四角いハンバーグ
作家としても料理家としても活躍する樋口直哉さんが日々提案するのは、"ふつうの料理の最新バージョン"。シンプルだけどぜいたく、ふつうの材料で、最高においしい……樋口さんが考える、つくる人も食べる人も豊かになる「最高の家ごはん」とは。
※本稿は樋口直哉著『ぼくのおいしいは3でつくる 新しい献立の手引き』(辰巳出版刊)より一部抜粋/編集したものです。
ふつうの材料で、最高においしい、家ごはん
「ふつうのご飯とはどういう料理だろう」
料理家になって一番考えたのがこのことでした。ふつうの反対は特別。料理家がつくるレシピには、つくる人の動機になるような特別感を求められます。

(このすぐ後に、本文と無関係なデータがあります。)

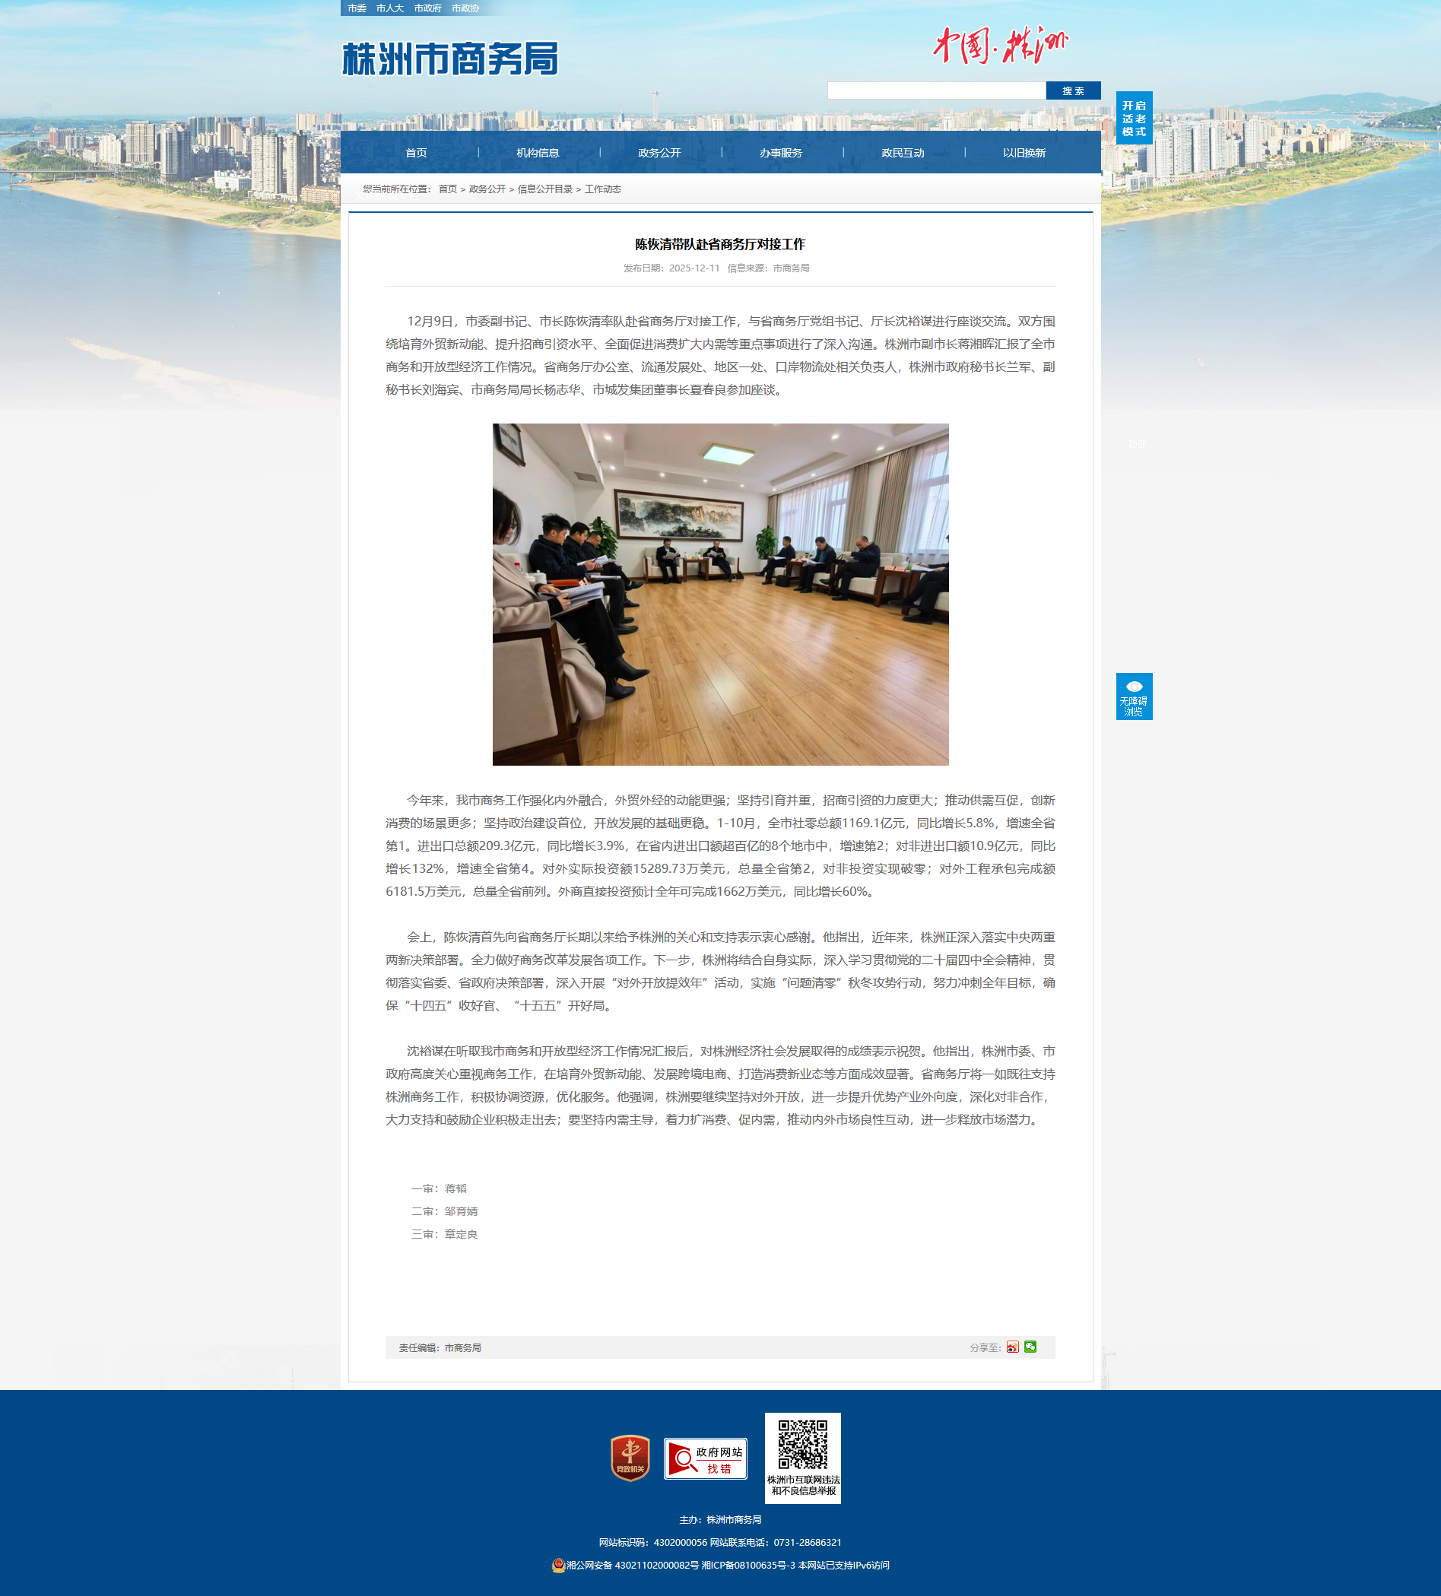Click the 党政机关 badge icon

[630, 1457]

一方、唐揚げやハンバーグといった「特別ではない」定番のレシピも同じように必要とされます。ぼくはどちらかというと後者のレシピを多く書いてきましたが、よく考えるとハンバーグにも「ふつう」と「特別」なものがある気がしてきます。
例えばケチャップと中濃ソースをかけたハンバーグはふつうですが、 10時間かけてつくったデミグラスソースがかかっていればスペシャルでしょう。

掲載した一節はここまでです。